Frankreich 2016: Loi travail: non, merci!In Frankreich wüten seit drei Monaten vielfältige und kreative Proteste gegen das „Loi Travail“. Diese sogenannte Arbeitsmarktreform wird von vielen als französische Variante der Agenda 2010 bezeichnet. Ein Gespräch zwischen Xavier und Valerie über das Was, Wie und Warum der Proteste und die Positionierung des französischen Anarchosyndikalismus darin. Xavier war lange Zeit in der französischen CNT aktiv und beide Gesprächsteilnehmer*innen sind in der FAU Berlin organisiert“ – so die Einleitung zu dem Gespräch „Zur Situation in Frankreich: Der Kampf geht weiter! „ von Anfang Juni 2016, das wir hiermit dokumentieren:

Zur Situation in Frankreich: Der Kampf geht weiter!

Über Streiks, Gewerkschaften und „Nuit debout“ im französischen Frühling

In Frankreich wüten seit drei Monaten vielfältige und kreative Proteste gegen das „Loi Travail“. Diese sogenannte Arbeitsmarktreform wird von vielen als französische Variante der Agenda 2010 bezeichnet. Ein Gespräch zwischen Xavier und Valerie über das Was, Wie und Warum der Proteste und die Positionierung des französischen Anarchosyndikalismus darin. Xavier war lange Zeit in der französischen CNT aktiv und beide Gesprächsteilnehmer*innen sind in der FAU Berlin organisiert.

Valerie: Worum geht es bei den Protesten in Frankreich? Warum ist dieser Kampf so wichtig?

Xavier: Der Anlass ist ein Gesetzentwurf, das sogenannte „loi travail” oder „loi Khomri”, benannt nach der Arbeitsministerin Myriam el Khomri.
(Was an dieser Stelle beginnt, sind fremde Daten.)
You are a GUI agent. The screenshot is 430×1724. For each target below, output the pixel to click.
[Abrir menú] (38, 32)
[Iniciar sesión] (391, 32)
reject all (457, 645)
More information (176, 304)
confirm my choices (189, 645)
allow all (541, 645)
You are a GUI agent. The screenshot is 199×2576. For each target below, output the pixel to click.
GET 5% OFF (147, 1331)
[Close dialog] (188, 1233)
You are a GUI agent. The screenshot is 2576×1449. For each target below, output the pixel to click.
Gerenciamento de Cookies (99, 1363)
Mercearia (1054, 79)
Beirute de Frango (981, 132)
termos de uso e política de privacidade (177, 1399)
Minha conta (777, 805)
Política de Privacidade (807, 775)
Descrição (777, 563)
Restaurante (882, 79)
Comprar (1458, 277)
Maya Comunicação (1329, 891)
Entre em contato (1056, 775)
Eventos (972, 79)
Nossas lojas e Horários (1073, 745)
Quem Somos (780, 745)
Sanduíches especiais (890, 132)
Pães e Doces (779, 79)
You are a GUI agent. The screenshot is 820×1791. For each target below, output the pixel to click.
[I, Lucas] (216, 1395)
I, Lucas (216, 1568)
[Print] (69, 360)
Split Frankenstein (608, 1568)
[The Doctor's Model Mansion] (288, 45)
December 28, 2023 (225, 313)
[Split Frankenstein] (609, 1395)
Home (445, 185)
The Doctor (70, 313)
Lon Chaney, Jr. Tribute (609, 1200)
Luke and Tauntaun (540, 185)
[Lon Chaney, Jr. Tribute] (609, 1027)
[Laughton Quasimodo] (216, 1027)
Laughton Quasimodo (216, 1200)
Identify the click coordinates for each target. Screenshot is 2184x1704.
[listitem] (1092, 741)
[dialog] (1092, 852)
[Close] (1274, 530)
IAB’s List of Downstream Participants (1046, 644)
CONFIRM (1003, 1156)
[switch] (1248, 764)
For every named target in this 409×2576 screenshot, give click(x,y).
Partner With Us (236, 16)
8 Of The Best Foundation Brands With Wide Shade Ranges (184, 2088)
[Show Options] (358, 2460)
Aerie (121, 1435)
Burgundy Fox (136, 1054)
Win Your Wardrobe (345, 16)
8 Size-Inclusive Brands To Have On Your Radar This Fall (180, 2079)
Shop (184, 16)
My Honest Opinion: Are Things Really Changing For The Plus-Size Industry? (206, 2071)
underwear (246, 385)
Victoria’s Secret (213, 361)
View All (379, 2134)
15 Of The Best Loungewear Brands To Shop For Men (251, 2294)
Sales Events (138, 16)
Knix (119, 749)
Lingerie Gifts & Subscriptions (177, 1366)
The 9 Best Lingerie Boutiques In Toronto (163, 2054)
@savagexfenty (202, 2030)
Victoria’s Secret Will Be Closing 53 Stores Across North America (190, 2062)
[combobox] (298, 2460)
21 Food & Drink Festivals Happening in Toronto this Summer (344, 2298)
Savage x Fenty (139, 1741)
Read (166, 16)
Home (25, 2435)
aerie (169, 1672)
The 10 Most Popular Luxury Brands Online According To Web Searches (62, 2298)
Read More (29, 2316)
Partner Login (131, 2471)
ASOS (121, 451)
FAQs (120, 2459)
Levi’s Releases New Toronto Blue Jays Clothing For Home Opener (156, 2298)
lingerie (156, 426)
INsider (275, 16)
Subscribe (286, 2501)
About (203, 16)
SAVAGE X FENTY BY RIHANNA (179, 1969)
Dieses Gesetz ist vor kurzem von der Regierung und dem Parlament aufgezwungen worden. Es ist der schlimmste Angriff gegen Arbeiter_innenrechte seit Jahrzehnten. Drei Punkte sind besonders wichtig: Entlassungen, Arbeitszeit und Tarifpolitik. Bis jetzt konnten Arbeitgeber_innen fest angestellte Arbeiter_innen nur dann entlassen, wenn der Betrieb wirtschaftliche Schwierigkeiten hatte oder wenn der Angestellte einen schweren Fehler gemacht hatte. Mit dem neuen Gesetz können fest angestellte Arbeiter_innen praktisch ohne Grund entlassen werden und die Entschädigungen, die sie bekommen, sind stark reduziert. Das bedeutet im Endeffekt das Ende des unbefristeten Arbeitsvertrages und die Generalisierung prekärer Arbeitsverhältnisse. Was die Arbeitszeit angeht: Die Arbeitgeber_innen haben jetzt viel mehr Möglichkeiten, die Arbeitszeit ihrer Angestellten zu verlängern oder zu deren Ungusten zu gestalten. Die Mehrarbeitszahlungen werden auch geringer. Eine weitere Änderung liegt im Bereich der Tarifpolitik. Bis jetzt durften Betriebsabkommen für Arbeiter*innen nur vorteilhafter sein als das Arbeitsgesetz oder die Branchentarifverträge. Das war ein Schutz für die Arbeiter_innen, die in kleinen Betrieben ohne gewerkschaftliche Vertretung arbeiten. Jetzt wird das umgekehrt: ein Betriebsabkommen kann Bestimmungen haben, die gegen das Arbeitsgesetz oder die Tarifverträge verstoßen, zum Beispiel, was Löhne und Arbeitszeit angeht. Wenn die Gewerkschaften sich dagegen wehren, kann der Arbeitgeber eine Abstimmung der Belegschaft organisieren, mit allen Druck-und Manipulierungsmöglichkeiten, die dabei auftreten können. Wenn dieses Gesetz in Kraft tritt, wird das eine schlimme Niederlage der Arbeiter_innenbewegung sein mit drastischen Folgen für alle Lohnabhängigen.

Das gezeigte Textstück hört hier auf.